-- RECORD SET follows --
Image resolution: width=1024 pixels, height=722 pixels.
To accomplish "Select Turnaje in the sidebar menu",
-- RECORD SET concluded --
-- RECORD SET follows --
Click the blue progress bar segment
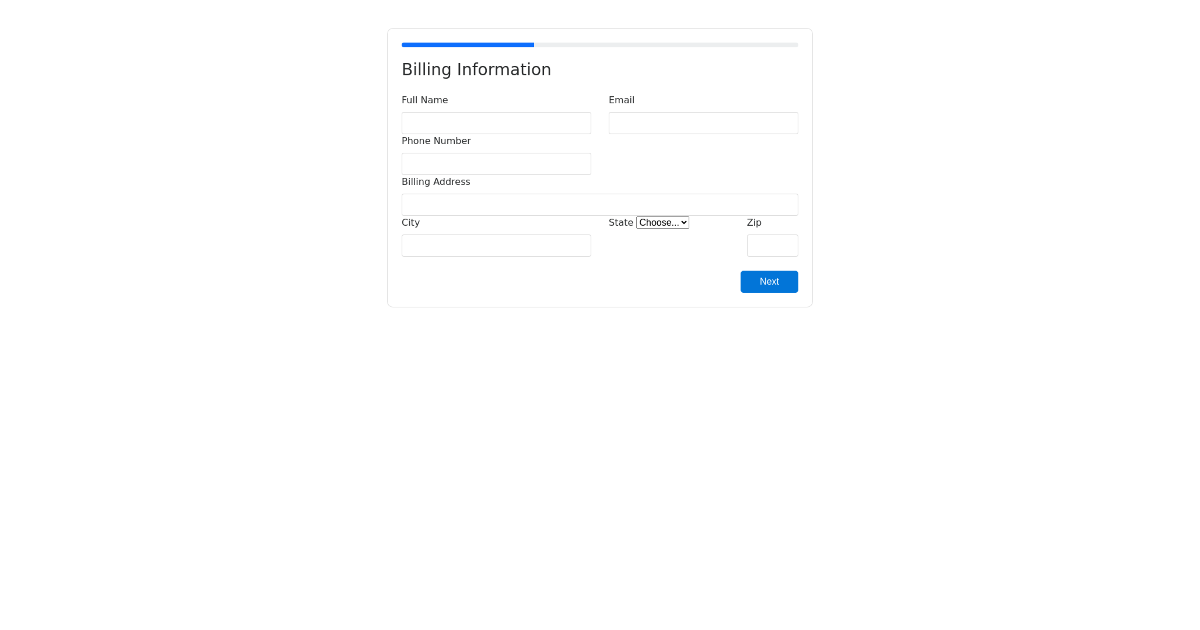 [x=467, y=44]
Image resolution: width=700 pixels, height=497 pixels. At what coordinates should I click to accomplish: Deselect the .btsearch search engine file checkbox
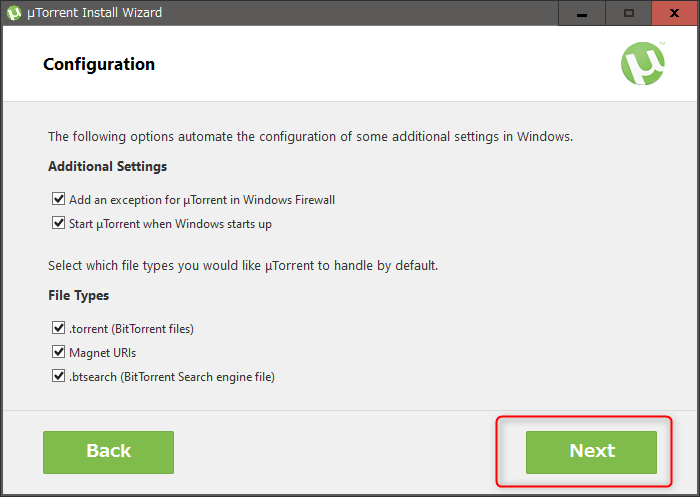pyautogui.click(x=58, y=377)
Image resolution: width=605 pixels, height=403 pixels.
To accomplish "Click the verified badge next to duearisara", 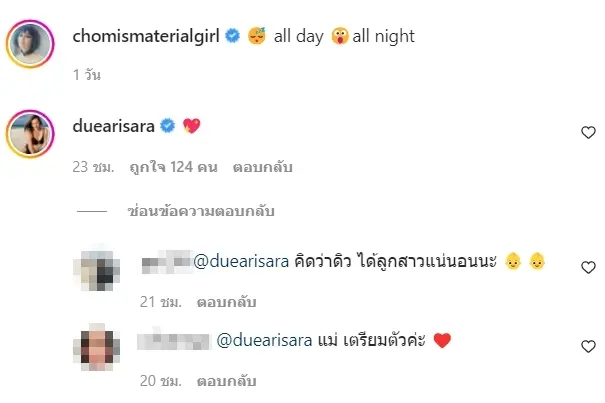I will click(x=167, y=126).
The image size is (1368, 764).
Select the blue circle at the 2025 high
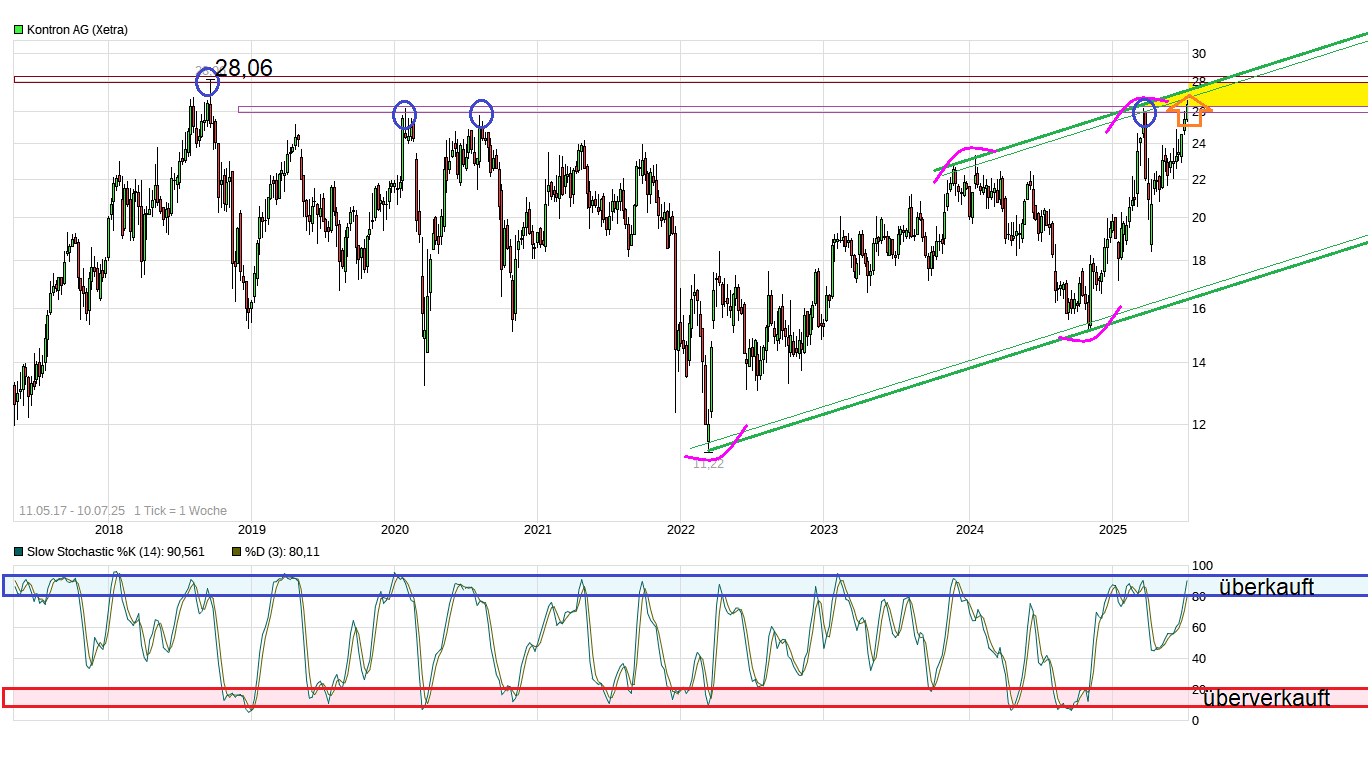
-- RECORD SET concluded --
◆ GOAL OF THE EXERCISE
From the material above, copy exactly the lines between the line holding "Image resolution: width=1024" and the line holding "Turnaje in the", inclusive, and only those.

◆ ANSWER BOX
Image resolution: width=1024 pixels, height=722 pixels.
To accomplish "Select Turnaje in the sidebar menu",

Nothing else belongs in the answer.